Rizos Y Risas

CAPÍTULO 9: ENTRE TIJERAS Y PROMESAS

Eva.-El silencio que precede a la llegada de un hombre que te intriga es más ruidoso que el secador a toda potencia. Hoy, el salón estaba extrañamente en calma, una calma tensa que yo atribuía a mi cita de cierre con Nico. Él era el misterio, el romántico lento, el que llegaría a mi refugio y lo vería no como caos, sino como algo que necesitaba optimización. Yo me preparaba.

Me había hecho mi propio look de control: un recogido pulcro, ni muy alto ni muy bajo, que decía: “Soy eficiente, pero si me lo suelto, la cosa se pone interesante.”

—Lalo, mi vida —dije, revisando el inventario de coloración con una precisión casi militar—. ¿Llegó el Óxido de Mercurio de Doña Aurora? Recuerda que me prometiste que lo conseguirías fresco, no el de hace tres meses.

—¡Sí, Eva! ¡Promesa cumplida! —exclamó Lalo, con una sonrisa demasiado grande. Estaba obsesionado con demostrar que la disciplina era tan importante como la intuición, especialmente después del desastre de la “fricción cruzada”. Había insistido en que él se encargaría de un encargo logístico difícil: el tinte especial que Doña Aurora usaba solo para los toques de las puntas doradas.

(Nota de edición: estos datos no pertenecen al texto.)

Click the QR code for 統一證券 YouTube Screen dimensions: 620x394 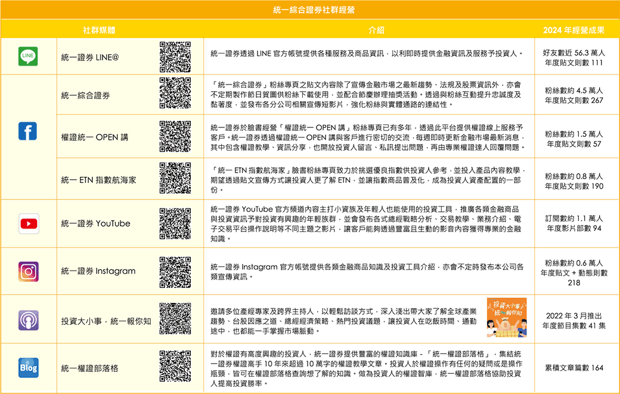point(175,224)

—¿Y dónde está el recibo de autenticidad? —pregunté, mi voz tranquila pero firme.

—¡El recibo! Eh... El proveedor me dijo que era el último, que era auténtico y... ¡que me enviaba un obsequio! —Lalo sacó una caja pequeña, envuelta en papel de regalo ridículo—. Dijo que era un nuevo activador para las mechas doradas. Me pidió que lo probara. Es un activador sorpresa, Eva.

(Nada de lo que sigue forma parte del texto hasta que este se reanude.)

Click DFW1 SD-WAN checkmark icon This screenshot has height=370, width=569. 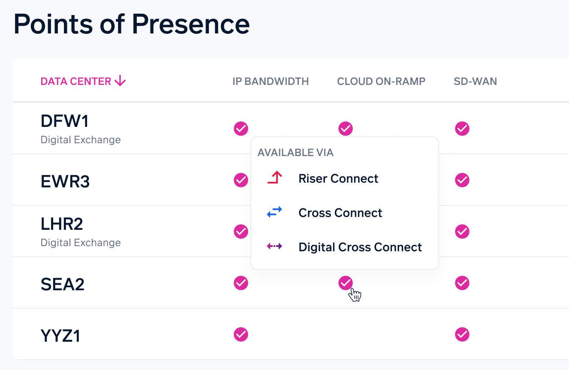[x=462, y=128]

Mi corazón de mediadora se hundió. Lalo, en su afán por impresionar y cumplir la promesa, había confiado en una fuente sospechosa. No era malicia; era inexperiencia vestida de entusiasmo.

—Lalo, mi vida. Las promesas se cumplen con autenticidad, no con obsequios sorpresa. Y en este salón, el único activador sorpresa es mi paciencia.

Antes de que pudiera regañarlo más, la puerta tintineó y mi cuerpo se tensó. No era Nico. Era Don Ricardo.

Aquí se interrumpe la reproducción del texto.